AM industry future: No tech, no gain
Last Monday, stocks, ETFs and options started to trade with no brokerage fees on Charles Schwab’s online brokerage platform. This US financial group’s move symbolised the digital turn, innovative and disruptive, currently taken by the whole financial ecosystem and the challenges raising from it.
Speaking at L’Agefi’s AM Tech Day in Paris, Xavier de Pauw, group head of strategic innovation and marketing at Degroof Petercam, said wealth and asset management-related tech companies used to be considered as challengers or disrupters ten years ago whereas now partnerships have become the norm. “This is a win-win situation as asset/wealth managers on the one hand need to establish services platforms and wealth techs on the other hand have understood how hard it is to acquire clients,” said De Pauw. He flagged that the fintech buzz brought investor attention on transparency, costs and made passive strategies more visible over the last decade.
For Emmanuel Colson, managing director, southern Europe at Simcorp, these are still very early days of fintechs within the asset management industry. He argued that asset managers succeeded in turning fintech and regtech disruption fears in a positive trend as they did adopt tools created by these companies.
“This momentum will increase and the adoption of these tools will be exponential. Now the focus for an asset manager is about the sharing cost approach. How do ‘deverticalise’ your business value chain? It means competition will be much stronger in core asset management business and that new business value chances will emerge,” Colson said.
Fintechs suddenly have a role to play in helping asset managers' change.

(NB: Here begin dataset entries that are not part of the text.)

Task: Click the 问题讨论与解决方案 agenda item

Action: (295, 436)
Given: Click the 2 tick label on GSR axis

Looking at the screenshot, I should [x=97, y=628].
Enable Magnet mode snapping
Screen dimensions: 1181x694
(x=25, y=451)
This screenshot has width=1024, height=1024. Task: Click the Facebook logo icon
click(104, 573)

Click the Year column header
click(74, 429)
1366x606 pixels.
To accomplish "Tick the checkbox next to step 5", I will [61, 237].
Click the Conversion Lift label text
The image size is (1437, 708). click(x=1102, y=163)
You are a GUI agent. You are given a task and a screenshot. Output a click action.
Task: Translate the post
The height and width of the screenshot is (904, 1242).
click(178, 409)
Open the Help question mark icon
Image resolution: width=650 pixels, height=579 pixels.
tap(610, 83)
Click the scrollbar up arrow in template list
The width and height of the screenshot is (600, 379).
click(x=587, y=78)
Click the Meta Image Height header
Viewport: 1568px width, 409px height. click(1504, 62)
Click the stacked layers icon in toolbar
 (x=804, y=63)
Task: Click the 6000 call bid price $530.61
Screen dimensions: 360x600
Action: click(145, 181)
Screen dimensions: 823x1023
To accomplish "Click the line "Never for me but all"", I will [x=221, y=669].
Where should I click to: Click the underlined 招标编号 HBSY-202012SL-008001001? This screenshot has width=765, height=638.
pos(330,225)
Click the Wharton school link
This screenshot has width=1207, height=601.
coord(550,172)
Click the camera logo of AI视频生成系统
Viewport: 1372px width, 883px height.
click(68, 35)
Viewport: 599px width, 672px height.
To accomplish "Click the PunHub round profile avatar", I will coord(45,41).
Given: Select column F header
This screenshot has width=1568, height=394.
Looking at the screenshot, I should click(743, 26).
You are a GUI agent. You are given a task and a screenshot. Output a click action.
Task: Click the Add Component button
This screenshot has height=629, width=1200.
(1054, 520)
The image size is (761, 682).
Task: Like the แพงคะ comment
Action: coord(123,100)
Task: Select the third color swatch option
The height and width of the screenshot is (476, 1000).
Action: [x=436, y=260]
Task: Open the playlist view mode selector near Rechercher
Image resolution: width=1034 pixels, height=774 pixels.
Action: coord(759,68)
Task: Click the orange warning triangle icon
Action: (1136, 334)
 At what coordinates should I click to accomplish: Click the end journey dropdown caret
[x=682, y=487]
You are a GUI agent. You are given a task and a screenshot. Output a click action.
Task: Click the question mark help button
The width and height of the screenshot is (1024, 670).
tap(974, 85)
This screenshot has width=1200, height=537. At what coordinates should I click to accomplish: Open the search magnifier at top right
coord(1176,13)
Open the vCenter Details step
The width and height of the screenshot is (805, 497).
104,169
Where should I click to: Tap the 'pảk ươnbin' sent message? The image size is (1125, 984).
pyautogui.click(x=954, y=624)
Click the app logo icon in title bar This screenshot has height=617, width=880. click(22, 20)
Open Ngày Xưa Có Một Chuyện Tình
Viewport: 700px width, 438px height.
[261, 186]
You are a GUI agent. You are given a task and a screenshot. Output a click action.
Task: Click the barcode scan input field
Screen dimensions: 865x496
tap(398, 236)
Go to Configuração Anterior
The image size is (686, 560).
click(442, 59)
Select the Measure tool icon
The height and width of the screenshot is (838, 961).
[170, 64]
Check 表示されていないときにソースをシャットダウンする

Rob Boardman, Virtu ITG Europe
Guillaume Lesage, chief operating officer and head of operations, services and technology at Amundi, recalled that at the beginning of the 2000's, the asset management industry required a lot of external softwares already. “The question for asset managers with a lot of softwares is how to reduce the heterogeneity and complexity of them. In the asset management industry, fintechs are fairly new compared to the payments universe. They can bring value and generate alpha.”
Rob Boardman, chief executive officer of Virtu ITG Europe, stressed that in the aftermath of the financial crisis, asset management firms saw their customer base attacked by very low cost operators among which those which ETF providers. This resulted in tremendous fee pressure, the necessity for economies of scale and more efficiency on the operational side. “They would like to do that faster with tech but they perhaps don’t have the expertise in house. Fintechs suddenly have a role to play in helping asset managers' change. Asset managers know they need to adapt and they want. But they ask themselves how to get it all done. A few very large players have decided to build their own ecosystem but generally the industry is moving away from that,” Boardman pinpointed.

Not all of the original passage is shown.